Artificial intelligence in business helps to automate tasks, analyze vast amounts of data, generate valuable insights, and make more intelligent decisions. However, besides its numerous benefits, AI applications raise essential concerns in data privacy, ethics, dependence, and security. It makes business owners doubt the practicality and safety of AI use in the workplace.
In this guide, Uvik, an IT staff augmentation company, examines significant pros and cons of AI in business. We review case studies of AI in business to highlight how well-known companies leverage this technology, mitigating the risks of its applications in the workplace. Finally, we spot some future trends in the uses of AI in business.
Pros of AI in Business
According to the most recent research, 35% of companies globally use AI in their operations. More than 50% plan to implement artificial intelligence for business by the end of 2023. Let’s look at the benefits of AI in business, driving the adoption of this technology in the corporate world.
Efficiency and Automation
Adopting AI for business results in higher efficiency, streamlined operations, and improved client experiences. A recent Accenture study found that artificial intelligence can boost productivity by at least 40%. Furthermore, AI-enabled data collection, automation, decision-making, and cybersecurity can increase profitability by 38%.

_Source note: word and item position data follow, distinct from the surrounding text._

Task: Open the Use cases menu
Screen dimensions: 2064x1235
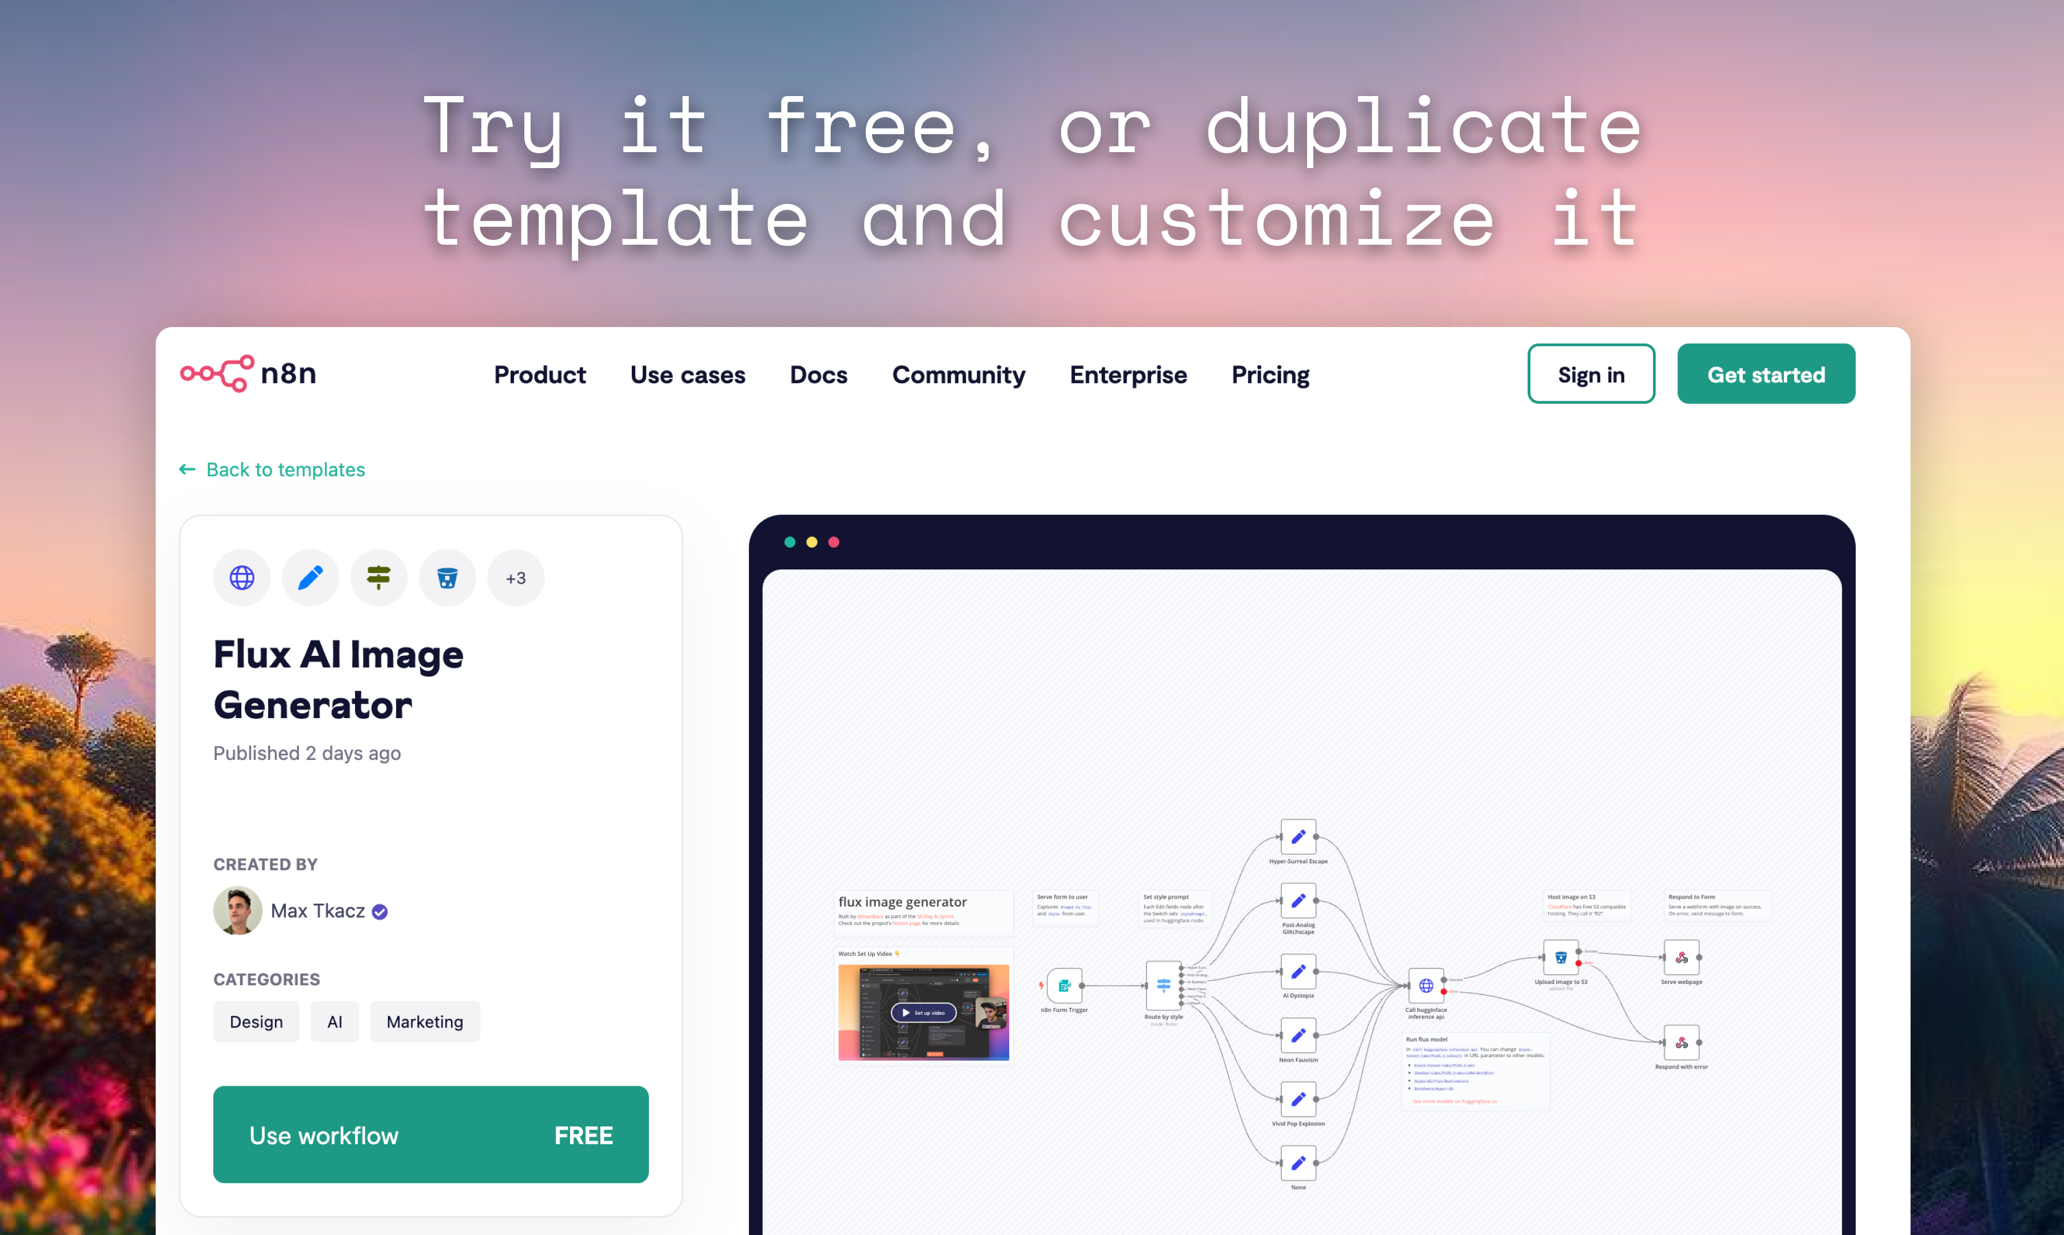Action: [x=687, y=374]
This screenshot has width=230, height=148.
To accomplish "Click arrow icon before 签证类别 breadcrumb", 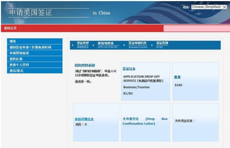I will click(x=152, y=45).
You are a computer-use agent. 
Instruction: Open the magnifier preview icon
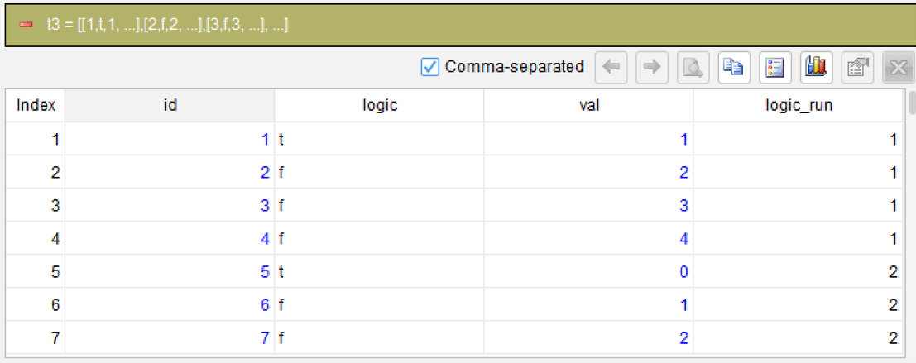click(693, 67)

AI-enabled software bots allow companies to create automated processes for manual, repetitive, and rule-based workflows. AI automation improves process effectiveness, increases customer satisfaction, and boosts labor productivity. It also reduces costs and risks, promotes product and service innovation, adds value, and successfully monitors and identifies fraud.
Data Analysis and Insights
AI technologies significantly impact data analysis, providing new capabilities to extract valuable information from vast amounts of data. Adopting AI allows businesses to enhance decision-making using more efficient, economical, and precise marketing strategies. By using AI in marketing, companies can increase audience engagement and build a solid online brand.
AI-driven predictive analytics is an application of artificial intelligence in business that helps to spot future trends. It enables enterprises to optimize stocks, improve delivery times, increase sales, and eventually reduce operational costs. Integrating predictive analytics insights with AI makes future forecasting more precise and timely. Companies that don’t use AI-driven predictive analytics risk falling behind.
Improved Customer Experience
Companies that excel at personalization generate 40% more revenue than those that don’t. AI-powered personalization entails gathering and analyzing massive volumes of client data, ranging from browsing and shopping history to social media interactions and demographic data. This data is used to identify each customer’s unique preferences to offer recommendations.
AI-powered chatbots and virtual assistants use machine learning algorithms and natural language processing (NLP) to interpret consumer requests. They respond faster and more consistently than human workers. Intelligent systems used in AI chatbots provide tailored services and recommendations based on the customer’s preferences, history, and context.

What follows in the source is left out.